Ein Punkt ist nicht einfach nur ein Satzzeichen. "Der Punkt", schwärmt Wolfgang Schäffner, "ist eine kleine Maschine, die das Rechnen, Schreiben und Zeichnen erst möglich macht." Er ist Wissenschaftshistoriker an der Berliner Humboldt-Universität (HU) und hat die Geschichte des Zeichens erforscht. Doch veröffentlicht hat er seine Erkenntnisse bislang nicht – dafür fehlt ihm die Zeit.

In den vergangenen Jahren war der Hochschullehrer mehr damit beschäftigt, Geld für seine Forschung zu beschaffen, als zu forschen und zu publizieren. Drei Jahre lang hat Schäffner zusammen mit dem Kunsthistoriker Horst Bredekamp an einem Antrag für ein Exzellenzcluster gearbeitet: Die beiden wollten ein interdisziplinäres Projekt mit dem Namen "Bild, Wissen, Gestaltung" auf die Beine stellen, in dem 120 Architekten, Natur- und Geisteswissenschaftler gemeinsam die schöpferische Kraft der Bilder erforschen.

Bredekamp und Schäffner investierten enorme Energie in ihr Projekt. "In der Antragsphase flossen Tränen aus schierem Schlafmangel", erinnert sich der 66-jährige Kunsthistoriker Bredekamp an durchgearbeitete Nächte. Aber würden sie das Geld auch bekommen? Dass sie jahrelang umsonst arbeiten könnten, war von Anfang an nicht unwahrscheinlich. Denn nicht nur Schäffner und Bredekamp brauchen das Geld.

Weil die Länder bei der Grundfinanzierung für ihre Hochschulen knausern, müssen Wissenschaftler immer öfter zusätzliche Mittel für Forschungsprojekte von anderen Geldgebern einwerben: von Unternehmen, Stiftungen, aber vor allem von der Deutschen Forschungsgemeinschaft (DFG).

Diese sogenannten Drittmittel, die so heißen, weil sie nicht zur Grundfinanzierung durch die Länder gehören, sind mittlerweile ein gewichtiger Posten im Haushalt der Unis. Sie machen im Schnitt ein Viertel des gesamten Budgets aus, bei großen technischen Unis sogar noch mehr. Das sind über 200 Prozent mehr als noch 1995. Im gleichen Zeitraum wuchs die Grundfinanzierung nur um 42 Prozent. "Ohne Drittmittel könnten wir unsere Aufgaben in Forschung und Lehre nicht mehr erfüllen", sagt der Präsident der HU, Jan-Hendrik Olbertz.

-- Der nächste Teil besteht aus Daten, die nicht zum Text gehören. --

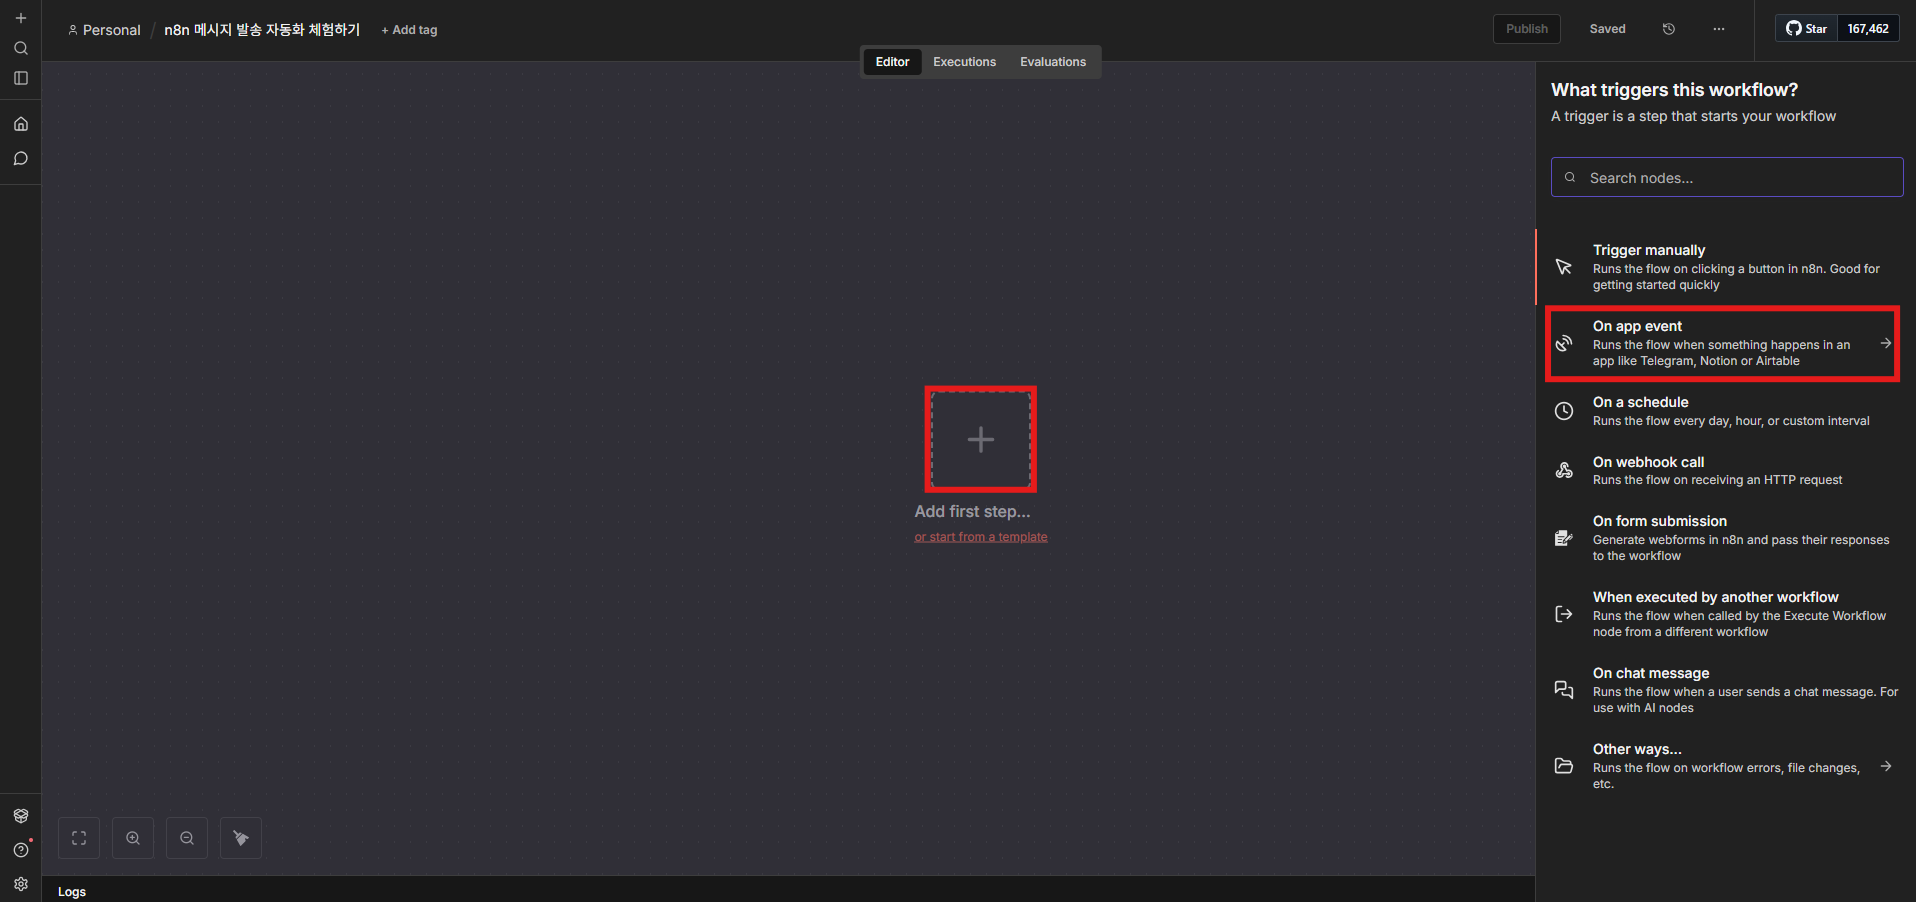Open settings gear in left sidebar
The height and width of the screenshot is (902, 1916).
pyautogui.click(x=21, y=884)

Doch weil es allen Universitäten so geht, herrscht ein heftiger Wettbewerb um das zu verteilende Geld. Er zwingt die Unis zu Höchstleistungen in der Wissenschaft, befördert aber auch die Bürokratie: Es müssen viele Projekte ausgelotet, Fördertöpfe gefunden und Anträge geschrieben werden. Der Aufwand, den Professoren und Universitäten dafür betreiben, ist enorm. "Alle Hochschulen klammern sich an den Strohhalm Drittmittel. Die Maßstäbe werden strenger, der Aufwand steigt", sagt Olbertz. Schon heute müsse die HU Drittmittelanträge aus ihren Grundmitteln finanzieren. Olbertz sorgt sich, "dass wir die Grundmittel künftig noch stärker angreifen müssen, um Drittmittelanträge mit Erfolgsaussicht vorzubereiten". Den Wettbewerb will der Uni-Präsident trotzdem nicht missen: "Er sichert Qualität."

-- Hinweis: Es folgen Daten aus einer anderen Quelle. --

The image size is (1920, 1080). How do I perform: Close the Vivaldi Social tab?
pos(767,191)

Wer im Kampf um Fördergelder versagt, verliert Forschungsfreiräume, Nachwuchswissenschaftler und Prestige. Wie weit der Kampf um Drittmittel selbst renommierte Hochschulen treiben kann, zeigte jüngst die New Yorker Columbia University. Sie feuerte zwei Professoren. Der Grund: Die beiden hatten zu wenig Fördergelder eingeworben.

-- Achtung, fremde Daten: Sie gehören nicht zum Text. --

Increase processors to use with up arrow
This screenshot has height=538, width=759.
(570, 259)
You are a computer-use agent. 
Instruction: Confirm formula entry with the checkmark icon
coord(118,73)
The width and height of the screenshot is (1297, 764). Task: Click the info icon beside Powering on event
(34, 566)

Deutsche Hochschulen reagieren zwar weniger rabiat, aber ähnlich entschlossen. In den Präsidien und Rektoraten werden Stabsstellen eingerichtet, eine Heerschar von Mitarbeitern soll Fördertöpfe finden und anzapfen sowie Professoren beim Formulieren von Anträgen unterstützen. Doch der Zuschlag am Ende ist auch damit noch lange nicht garantiert. "Drittmittelanträge sind Psychodramen, fast immer", sagt Bredekamp.